| Required action |
Everything from the line holding "Click the ANOVA column header" through the last line below is needed; please reproduce those lines exactly, adding nothing.

| Entries supplied |
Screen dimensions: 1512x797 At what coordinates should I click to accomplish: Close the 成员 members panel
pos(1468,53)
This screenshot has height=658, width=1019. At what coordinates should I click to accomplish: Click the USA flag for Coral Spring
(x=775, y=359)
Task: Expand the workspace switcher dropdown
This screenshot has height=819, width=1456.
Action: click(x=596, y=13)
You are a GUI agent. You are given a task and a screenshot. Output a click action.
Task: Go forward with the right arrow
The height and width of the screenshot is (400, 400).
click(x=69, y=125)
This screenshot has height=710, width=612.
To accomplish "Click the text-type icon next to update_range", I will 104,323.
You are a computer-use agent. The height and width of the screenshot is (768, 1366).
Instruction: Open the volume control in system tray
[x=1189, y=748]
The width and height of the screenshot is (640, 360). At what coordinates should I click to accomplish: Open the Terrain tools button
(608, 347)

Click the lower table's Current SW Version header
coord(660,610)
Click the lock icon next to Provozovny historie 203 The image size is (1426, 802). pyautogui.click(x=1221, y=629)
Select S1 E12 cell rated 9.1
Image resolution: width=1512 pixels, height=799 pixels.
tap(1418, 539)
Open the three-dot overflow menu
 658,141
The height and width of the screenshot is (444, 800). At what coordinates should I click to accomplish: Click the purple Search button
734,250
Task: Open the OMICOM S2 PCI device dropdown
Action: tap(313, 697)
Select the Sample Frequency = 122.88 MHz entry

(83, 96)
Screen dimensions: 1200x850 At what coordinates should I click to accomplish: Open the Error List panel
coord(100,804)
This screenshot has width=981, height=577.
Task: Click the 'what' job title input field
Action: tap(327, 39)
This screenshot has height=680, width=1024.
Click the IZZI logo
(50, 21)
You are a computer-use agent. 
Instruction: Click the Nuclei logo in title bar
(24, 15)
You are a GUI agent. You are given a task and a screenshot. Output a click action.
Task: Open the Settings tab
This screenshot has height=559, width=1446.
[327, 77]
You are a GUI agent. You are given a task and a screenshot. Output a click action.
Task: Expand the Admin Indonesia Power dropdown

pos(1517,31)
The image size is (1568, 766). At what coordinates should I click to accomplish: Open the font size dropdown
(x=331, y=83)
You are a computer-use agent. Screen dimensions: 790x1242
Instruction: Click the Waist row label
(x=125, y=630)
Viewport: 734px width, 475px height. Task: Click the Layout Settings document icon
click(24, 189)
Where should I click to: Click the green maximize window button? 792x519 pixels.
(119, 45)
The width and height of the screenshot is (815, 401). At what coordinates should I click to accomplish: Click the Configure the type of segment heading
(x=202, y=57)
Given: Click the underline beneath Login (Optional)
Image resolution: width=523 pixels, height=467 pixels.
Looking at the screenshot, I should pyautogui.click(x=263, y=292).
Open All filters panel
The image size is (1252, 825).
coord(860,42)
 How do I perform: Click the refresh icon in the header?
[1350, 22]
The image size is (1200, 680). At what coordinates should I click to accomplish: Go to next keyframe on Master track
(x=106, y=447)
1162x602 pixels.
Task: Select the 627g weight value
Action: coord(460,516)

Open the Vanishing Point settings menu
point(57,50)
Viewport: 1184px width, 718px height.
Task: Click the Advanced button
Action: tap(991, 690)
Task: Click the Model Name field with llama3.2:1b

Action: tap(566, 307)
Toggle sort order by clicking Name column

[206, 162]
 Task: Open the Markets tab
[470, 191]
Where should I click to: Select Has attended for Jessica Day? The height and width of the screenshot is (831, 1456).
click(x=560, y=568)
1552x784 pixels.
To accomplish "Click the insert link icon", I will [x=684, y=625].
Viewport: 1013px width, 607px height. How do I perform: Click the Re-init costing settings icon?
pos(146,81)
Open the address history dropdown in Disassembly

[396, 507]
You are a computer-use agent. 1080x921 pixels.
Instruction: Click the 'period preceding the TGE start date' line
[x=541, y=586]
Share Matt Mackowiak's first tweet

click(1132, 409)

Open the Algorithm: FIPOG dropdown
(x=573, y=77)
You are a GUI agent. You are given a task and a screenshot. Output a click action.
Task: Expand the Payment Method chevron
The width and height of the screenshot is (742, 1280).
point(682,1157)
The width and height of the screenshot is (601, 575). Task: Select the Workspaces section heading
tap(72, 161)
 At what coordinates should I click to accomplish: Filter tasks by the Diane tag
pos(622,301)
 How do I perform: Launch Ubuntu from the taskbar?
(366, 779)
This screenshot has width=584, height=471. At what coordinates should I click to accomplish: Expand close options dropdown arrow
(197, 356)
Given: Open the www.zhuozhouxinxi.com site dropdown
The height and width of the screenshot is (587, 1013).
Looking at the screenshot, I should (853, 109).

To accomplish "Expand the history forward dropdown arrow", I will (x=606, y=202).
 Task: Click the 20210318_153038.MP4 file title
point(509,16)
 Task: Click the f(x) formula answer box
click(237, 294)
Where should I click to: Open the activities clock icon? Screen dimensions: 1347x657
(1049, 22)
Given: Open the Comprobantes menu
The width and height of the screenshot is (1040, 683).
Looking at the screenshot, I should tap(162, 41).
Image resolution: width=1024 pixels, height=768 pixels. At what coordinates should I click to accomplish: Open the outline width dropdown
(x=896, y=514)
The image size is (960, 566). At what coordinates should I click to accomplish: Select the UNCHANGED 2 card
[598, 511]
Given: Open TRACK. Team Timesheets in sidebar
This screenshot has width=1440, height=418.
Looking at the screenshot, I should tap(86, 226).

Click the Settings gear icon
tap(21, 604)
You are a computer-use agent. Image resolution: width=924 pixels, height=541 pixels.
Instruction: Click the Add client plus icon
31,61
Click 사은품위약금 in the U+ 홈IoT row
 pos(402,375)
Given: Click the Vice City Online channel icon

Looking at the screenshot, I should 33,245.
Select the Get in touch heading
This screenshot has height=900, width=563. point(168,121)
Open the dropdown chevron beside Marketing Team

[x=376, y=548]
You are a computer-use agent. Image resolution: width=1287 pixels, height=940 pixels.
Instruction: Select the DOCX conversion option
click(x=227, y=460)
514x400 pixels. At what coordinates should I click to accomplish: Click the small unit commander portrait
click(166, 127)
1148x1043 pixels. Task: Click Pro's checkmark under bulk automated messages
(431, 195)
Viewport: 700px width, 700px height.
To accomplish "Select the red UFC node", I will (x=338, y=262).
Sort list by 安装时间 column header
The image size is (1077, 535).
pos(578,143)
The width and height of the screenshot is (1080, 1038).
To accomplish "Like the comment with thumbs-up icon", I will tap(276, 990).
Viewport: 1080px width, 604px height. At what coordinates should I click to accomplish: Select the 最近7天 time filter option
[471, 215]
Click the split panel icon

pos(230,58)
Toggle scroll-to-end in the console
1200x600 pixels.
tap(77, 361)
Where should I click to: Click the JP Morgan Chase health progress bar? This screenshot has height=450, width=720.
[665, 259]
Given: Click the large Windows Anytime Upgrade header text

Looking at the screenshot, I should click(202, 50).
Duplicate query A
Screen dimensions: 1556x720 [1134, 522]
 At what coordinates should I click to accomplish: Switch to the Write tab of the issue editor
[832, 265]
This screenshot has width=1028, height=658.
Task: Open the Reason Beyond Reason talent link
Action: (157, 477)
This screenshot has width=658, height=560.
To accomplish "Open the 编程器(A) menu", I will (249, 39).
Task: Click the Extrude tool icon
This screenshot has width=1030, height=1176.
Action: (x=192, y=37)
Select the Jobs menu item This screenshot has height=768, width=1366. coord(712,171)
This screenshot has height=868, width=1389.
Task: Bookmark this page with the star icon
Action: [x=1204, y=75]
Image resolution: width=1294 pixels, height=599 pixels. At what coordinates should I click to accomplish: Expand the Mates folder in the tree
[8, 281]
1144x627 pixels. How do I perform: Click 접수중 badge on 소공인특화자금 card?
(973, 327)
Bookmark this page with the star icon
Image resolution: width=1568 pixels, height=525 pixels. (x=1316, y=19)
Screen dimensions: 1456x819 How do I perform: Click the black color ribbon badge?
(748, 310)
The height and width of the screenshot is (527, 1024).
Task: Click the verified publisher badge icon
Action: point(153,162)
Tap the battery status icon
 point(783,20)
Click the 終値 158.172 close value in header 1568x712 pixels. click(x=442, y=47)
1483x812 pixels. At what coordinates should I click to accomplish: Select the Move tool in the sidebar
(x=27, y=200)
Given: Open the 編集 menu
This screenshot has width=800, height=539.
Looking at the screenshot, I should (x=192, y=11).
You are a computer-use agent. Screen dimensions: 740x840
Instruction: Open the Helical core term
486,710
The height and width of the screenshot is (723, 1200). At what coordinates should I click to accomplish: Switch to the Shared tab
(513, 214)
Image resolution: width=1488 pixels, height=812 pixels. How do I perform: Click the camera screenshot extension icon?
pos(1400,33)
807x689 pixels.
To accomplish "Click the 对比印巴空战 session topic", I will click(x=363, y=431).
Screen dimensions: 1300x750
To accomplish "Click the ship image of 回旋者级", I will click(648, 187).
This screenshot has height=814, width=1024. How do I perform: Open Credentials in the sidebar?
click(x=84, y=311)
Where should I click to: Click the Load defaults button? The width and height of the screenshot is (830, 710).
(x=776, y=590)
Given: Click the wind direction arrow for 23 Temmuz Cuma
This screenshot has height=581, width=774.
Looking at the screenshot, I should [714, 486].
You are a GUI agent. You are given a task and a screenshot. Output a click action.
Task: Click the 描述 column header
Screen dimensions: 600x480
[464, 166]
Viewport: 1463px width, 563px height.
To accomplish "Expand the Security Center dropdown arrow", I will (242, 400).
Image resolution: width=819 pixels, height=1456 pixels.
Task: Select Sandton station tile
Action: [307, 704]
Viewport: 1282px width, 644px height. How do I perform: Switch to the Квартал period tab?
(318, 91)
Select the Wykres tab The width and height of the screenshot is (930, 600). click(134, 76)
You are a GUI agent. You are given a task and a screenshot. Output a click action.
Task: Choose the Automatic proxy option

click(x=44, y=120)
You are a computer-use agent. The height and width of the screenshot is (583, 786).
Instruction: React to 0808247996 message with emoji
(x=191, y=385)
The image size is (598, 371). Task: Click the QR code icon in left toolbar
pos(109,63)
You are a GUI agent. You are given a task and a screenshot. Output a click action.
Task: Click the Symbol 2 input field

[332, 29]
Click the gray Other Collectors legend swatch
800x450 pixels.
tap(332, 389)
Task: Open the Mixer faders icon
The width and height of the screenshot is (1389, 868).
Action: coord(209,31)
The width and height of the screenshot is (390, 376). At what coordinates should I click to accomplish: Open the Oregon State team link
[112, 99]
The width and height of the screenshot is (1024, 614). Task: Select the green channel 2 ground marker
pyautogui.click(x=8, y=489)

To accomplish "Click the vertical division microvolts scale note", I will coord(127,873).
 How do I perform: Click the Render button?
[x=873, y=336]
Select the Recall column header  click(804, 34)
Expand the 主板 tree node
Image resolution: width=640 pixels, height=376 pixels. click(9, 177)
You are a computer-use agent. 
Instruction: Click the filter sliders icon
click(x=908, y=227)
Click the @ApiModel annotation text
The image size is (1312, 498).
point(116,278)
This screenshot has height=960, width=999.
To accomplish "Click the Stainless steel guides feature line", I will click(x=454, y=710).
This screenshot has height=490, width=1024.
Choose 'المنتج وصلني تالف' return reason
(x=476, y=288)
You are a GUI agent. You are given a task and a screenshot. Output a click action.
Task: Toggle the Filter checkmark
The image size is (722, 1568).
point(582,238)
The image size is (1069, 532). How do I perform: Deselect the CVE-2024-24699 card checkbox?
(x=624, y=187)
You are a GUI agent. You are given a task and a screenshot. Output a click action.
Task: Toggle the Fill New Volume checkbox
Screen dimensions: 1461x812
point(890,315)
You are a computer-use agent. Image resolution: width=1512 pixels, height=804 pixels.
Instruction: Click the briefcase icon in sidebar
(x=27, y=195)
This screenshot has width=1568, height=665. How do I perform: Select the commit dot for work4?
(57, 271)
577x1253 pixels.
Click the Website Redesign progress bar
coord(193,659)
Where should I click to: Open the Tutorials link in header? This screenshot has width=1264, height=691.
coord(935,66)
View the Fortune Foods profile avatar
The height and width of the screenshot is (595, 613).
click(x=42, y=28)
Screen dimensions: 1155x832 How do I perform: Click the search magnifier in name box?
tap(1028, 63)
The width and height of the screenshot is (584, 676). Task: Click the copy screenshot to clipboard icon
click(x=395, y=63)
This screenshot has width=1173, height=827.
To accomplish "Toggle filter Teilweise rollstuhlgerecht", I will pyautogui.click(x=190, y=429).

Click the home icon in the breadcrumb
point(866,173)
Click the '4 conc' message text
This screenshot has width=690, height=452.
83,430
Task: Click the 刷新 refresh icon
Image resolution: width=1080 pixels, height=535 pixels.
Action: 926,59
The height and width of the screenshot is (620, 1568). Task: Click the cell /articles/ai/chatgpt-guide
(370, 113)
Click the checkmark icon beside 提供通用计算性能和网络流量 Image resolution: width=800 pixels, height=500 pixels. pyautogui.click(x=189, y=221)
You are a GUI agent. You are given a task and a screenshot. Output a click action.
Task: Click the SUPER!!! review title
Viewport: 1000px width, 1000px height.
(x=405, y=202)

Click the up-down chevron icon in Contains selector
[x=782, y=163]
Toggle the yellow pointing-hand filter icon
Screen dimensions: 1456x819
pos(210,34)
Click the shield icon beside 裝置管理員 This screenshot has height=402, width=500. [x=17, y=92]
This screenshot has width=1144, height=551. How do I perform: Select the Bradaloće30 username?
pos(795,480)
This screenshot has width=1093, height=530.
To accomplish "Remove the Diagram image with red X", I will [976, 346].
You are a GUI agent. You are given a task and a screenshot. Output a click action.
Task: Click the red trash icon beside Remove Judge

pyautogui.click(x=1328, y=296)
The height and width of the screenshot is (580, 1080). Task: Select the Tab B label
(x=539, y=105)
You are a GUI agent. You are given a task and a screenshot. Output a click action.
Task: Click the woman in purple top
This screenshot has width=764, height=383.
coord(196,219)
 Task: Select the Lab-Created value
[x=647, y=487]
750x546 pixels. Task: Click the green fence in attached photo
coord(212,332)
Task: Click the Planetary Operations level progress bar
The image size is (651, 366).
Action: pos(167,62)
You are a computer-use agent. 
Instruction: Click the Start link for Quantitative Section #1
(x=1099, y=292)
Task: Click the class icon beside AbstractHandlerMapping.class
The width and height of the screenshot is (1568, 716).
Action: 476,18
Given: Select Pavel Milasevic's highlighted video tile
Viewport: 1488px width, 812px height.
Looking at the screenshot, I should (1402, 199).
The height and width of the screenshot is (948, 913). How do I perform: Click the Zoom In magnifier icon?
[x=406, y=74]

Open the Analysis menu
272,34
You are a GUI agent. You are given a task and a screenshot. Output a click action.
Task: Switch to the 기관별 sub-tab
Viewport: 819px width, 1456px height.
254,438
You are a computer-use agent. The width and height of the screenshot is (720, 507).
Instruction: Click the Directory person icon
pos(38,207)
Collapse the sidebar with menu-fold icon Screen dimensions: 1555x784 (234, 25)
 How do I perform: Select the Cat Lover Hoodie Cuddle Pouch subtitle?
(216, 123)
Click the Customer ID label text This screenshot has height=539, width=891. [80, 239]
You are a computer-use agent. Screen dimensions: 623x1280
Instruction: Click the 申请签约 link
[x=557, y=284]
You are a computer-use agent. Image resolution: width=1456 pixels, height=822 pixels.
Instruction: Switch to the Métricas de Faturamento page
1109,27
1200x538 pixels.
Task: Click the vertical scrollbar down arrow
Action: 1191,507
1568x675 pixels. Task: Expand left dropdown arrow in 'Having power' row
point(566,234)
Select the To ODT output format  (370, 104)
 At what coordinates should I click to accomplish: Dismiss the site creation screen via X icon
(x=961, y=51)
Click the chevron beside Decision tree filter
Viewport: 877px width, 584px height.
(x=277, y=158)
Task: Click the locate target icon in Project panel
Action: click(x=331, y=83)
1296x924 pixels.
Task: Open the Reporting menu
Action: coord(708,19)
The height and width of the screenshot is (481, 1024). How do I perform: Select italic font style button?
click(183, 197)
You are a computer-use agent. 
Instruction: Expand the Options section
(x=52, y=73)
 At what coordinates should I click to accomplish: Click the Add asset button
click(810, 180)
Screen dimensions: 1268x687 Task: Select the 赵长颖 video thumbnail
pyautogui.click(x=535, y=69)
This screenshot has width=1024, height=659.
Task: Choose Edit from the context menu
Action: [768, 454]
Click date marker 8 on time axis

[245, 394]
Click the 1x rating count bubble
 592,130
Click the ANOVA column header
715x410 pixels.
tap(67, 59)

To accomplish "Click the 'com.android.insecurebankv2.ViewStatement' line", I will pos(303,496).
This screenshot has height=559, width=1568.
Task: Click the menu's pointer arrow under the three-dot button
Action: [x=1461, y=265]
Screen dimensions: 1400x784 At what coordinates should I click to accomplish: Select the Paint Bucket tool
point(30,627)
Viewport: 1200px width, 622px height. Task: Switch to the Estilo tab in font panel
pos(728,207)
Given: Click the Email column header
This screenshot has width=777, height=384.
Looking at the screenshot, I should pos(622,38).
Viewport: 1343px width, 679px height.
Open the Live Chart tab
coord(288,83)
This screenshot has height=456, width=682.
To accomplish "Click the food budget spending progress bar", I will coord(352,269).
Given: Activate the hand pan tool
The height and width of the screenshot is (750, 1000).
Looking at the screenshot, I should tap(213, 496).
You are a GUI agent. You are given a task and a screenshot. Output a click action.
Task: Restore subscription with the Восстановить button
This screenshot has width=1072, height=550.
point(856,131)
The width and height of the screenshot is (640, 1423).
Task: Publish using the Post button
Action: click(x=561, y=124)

| Response to the exercise |
Click the ANOVA column header
715x410 pixels.
tap(67, 59)

To accomplish "Click the 'com.android.insecurebankv2.ViewStatement' line", I will pos(303,496).
This screenshot has height=559, width=1568.
Task: Click the menu's pointer arrow under the three-dot button
Action: [x=1461, y=265]
Screen dimensions: 1400x784 At what coordinates should I click to accomplish: Select the Paint Bucket tool
point(30,627)
Viewport: 1200px width, 622px height. Task: Switch to the Estilo tab in font panel
pos(728,207)
Given: Click the Email column header
This screenshot has width=777, height=384.
Looking at the screenshot, I should pos(622,38).
Viewport: 1343px width, 679px height.
Open the Live Chart tab
coord(288,83)
This screenshot has height=456, width=682.
To accomplish "Click the food budget spending progress bar", I will coord(352,269).
Given: Activate the hand pan tool
The height and width of the screenshot is (750, 1000).
Looking at the screenshot, I should tap(213, 496).
You are a GUI agent. You are given a task and a screenshot. Output a click action.
Task: Restore subscription with the Восстановить button
This screenshot has width=1072, height=550.
point(856,131)
The width and height of the screenshot is (640, 1423).
Task: Publish using the Post button
Action: click(x=561, y=124)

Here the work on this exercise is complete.